Stated problem: Please change every "Viewport" in the data below to "Window", leaving everything else the same. Leave the pictures out of your answer.

## START Data for this exercise

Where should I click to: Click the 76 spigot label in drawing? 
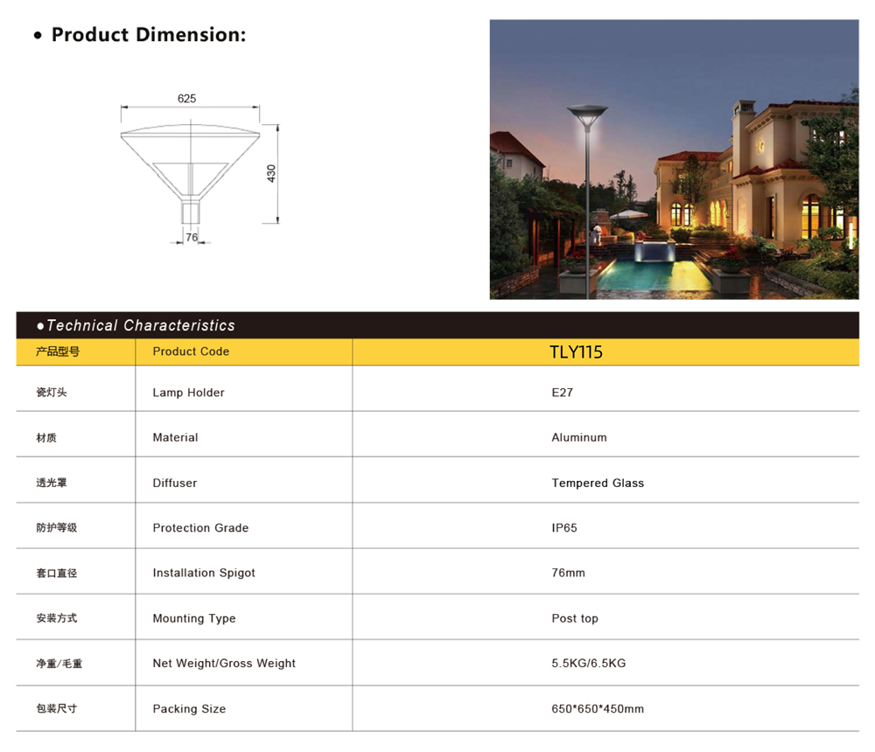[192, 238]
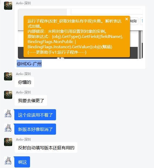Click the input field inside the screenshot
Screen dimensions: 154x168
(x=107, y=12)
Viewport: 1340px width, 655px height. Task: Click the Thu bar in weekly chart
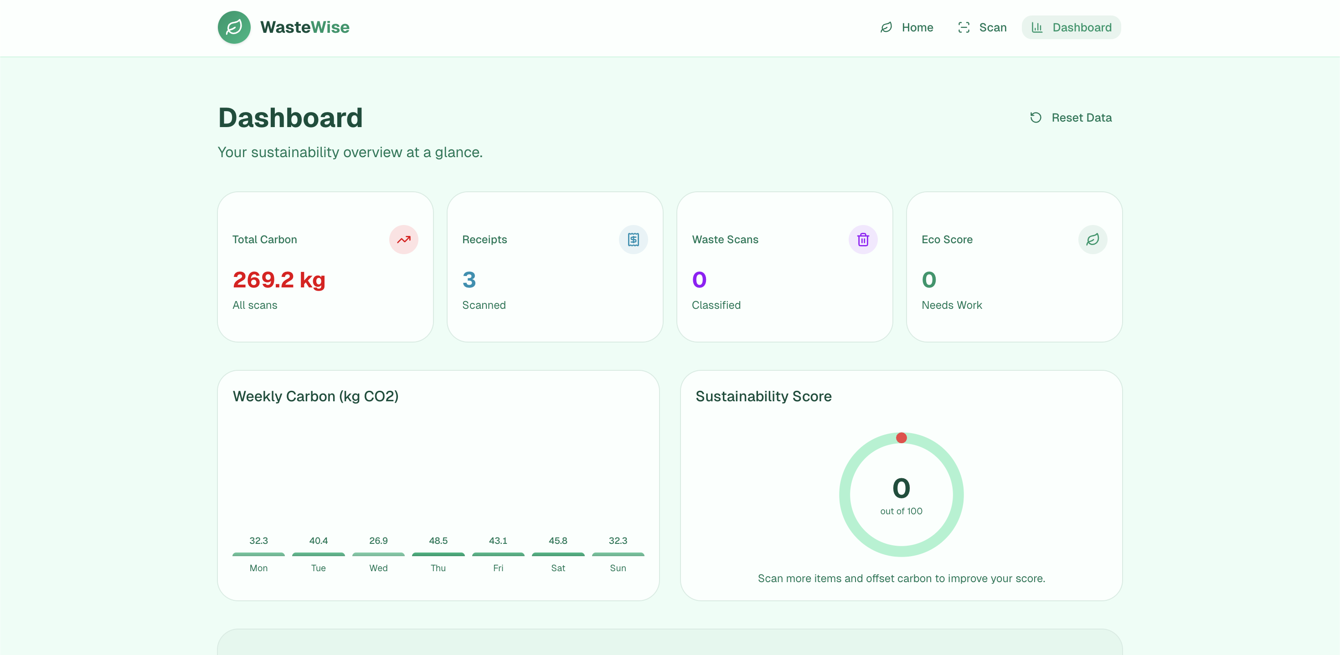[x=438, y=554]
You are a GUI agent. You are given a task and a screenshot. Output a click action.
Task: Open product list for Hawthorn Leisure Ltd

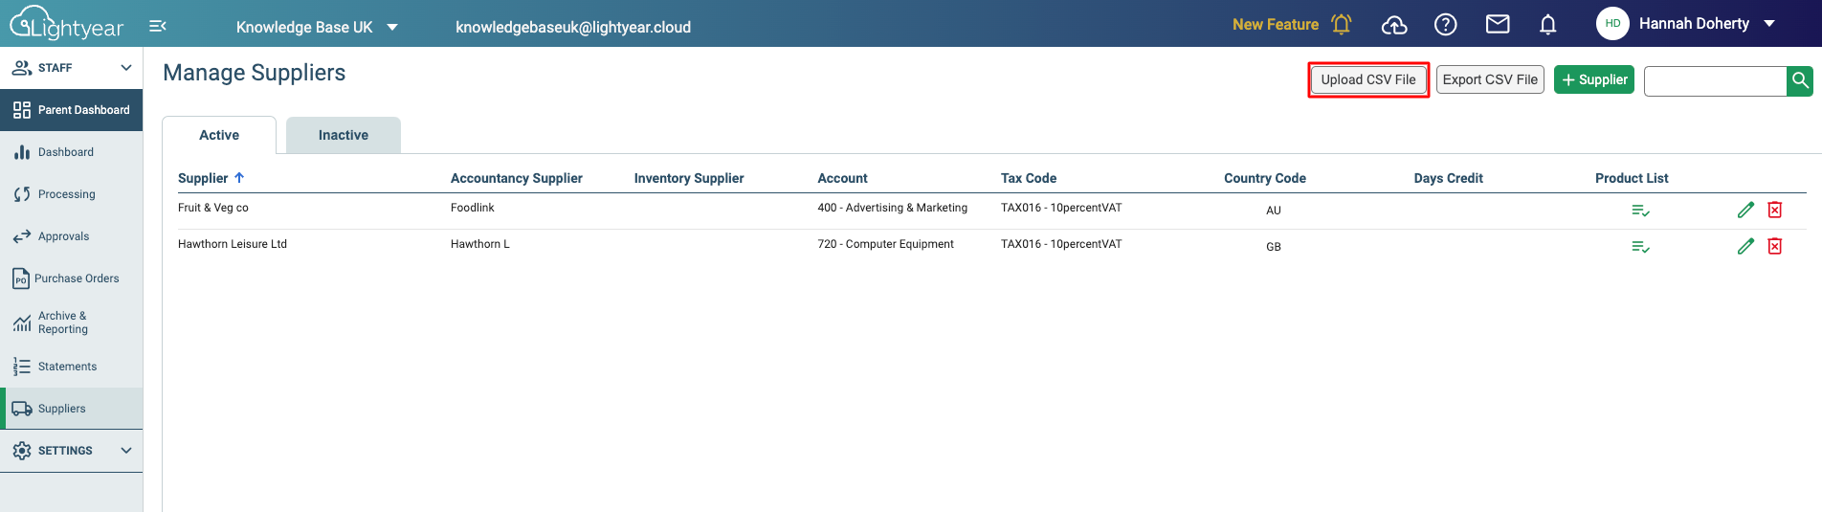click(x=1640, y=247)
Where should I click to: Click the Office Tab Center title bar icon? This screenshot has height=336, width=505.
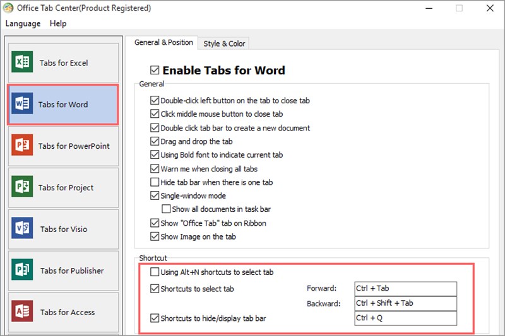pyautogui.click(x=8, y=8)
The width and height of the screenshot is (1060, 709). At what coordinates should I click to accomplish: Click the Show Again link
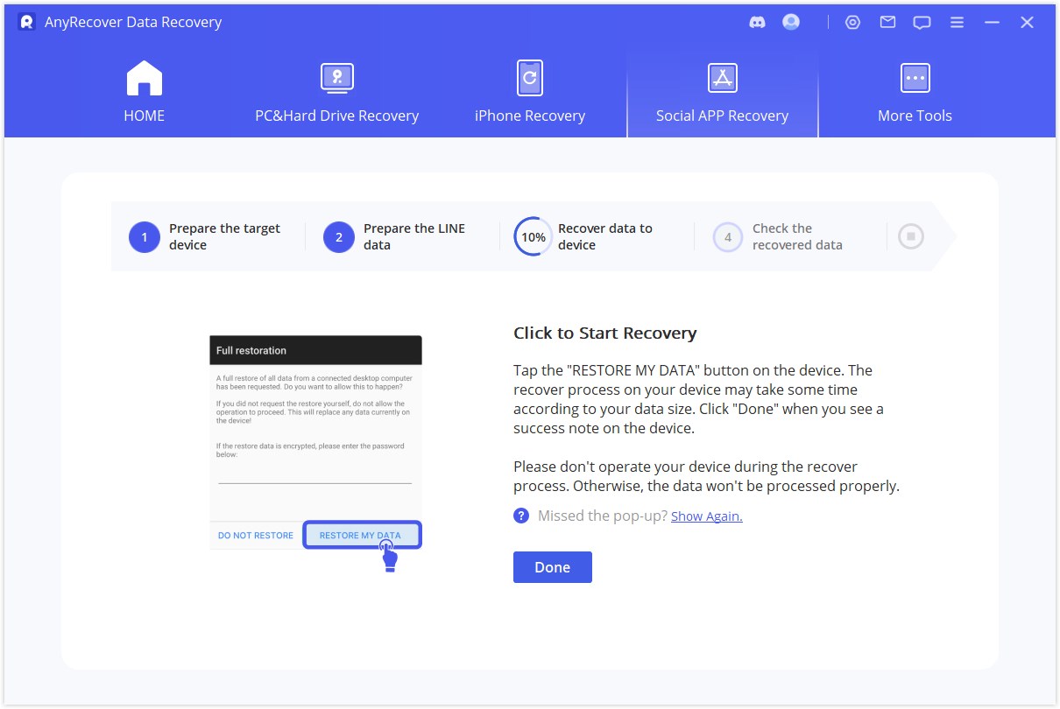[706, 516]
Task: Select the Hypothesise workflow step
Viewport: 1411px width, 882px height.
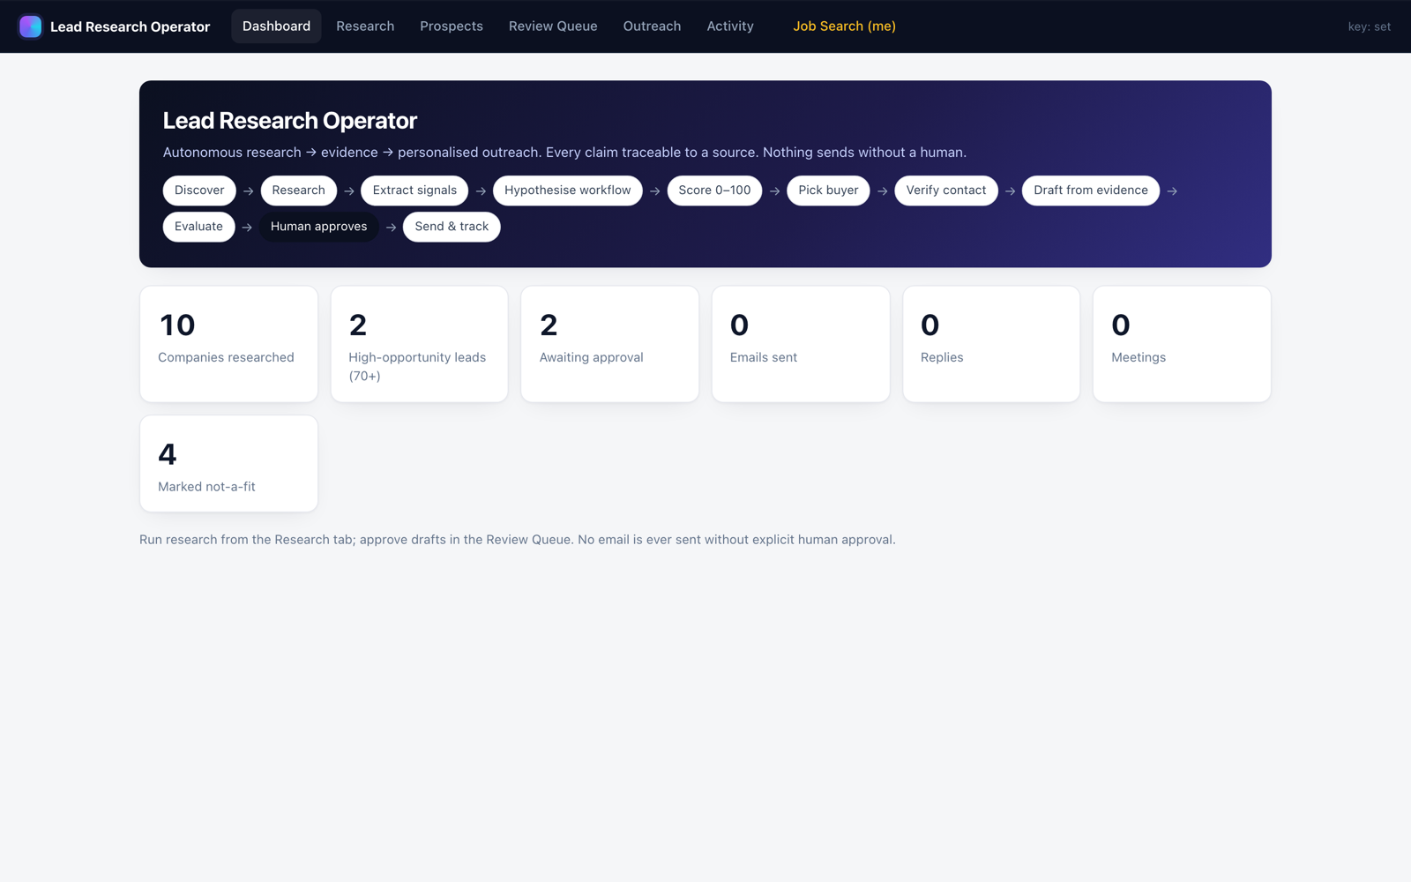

## END Data for this exercise

Response for this exercise:
Where should I click to: Click the 76 spigot label in drawing? 
[192, 238]
Click the input field inside the screenshot
Screen dimensions: 154x168
(x=107, y=12)
Window: 1340px width, 655px height. Task: Click the Thu bar in weekly chart
[x=438, y=554]
You are a GUI agent. You are given a task and a screenshot. Output a click action.
Task: Open product list for Hawthorn Leisure Ltd

click(x=1640, y=247)
Where should I click to: Click the Office Tab Center title bar icon? This screenshot has height=336, width=505.
pyautogui.click(x=8, y=8)
The width and height of the screenshot is (1060, 709). At what coordinates should I click to accomplish: Click the Show Again link
[706, 516]
Task: Select the Hypothesise workflow step
Window: 1411px width, 882px height.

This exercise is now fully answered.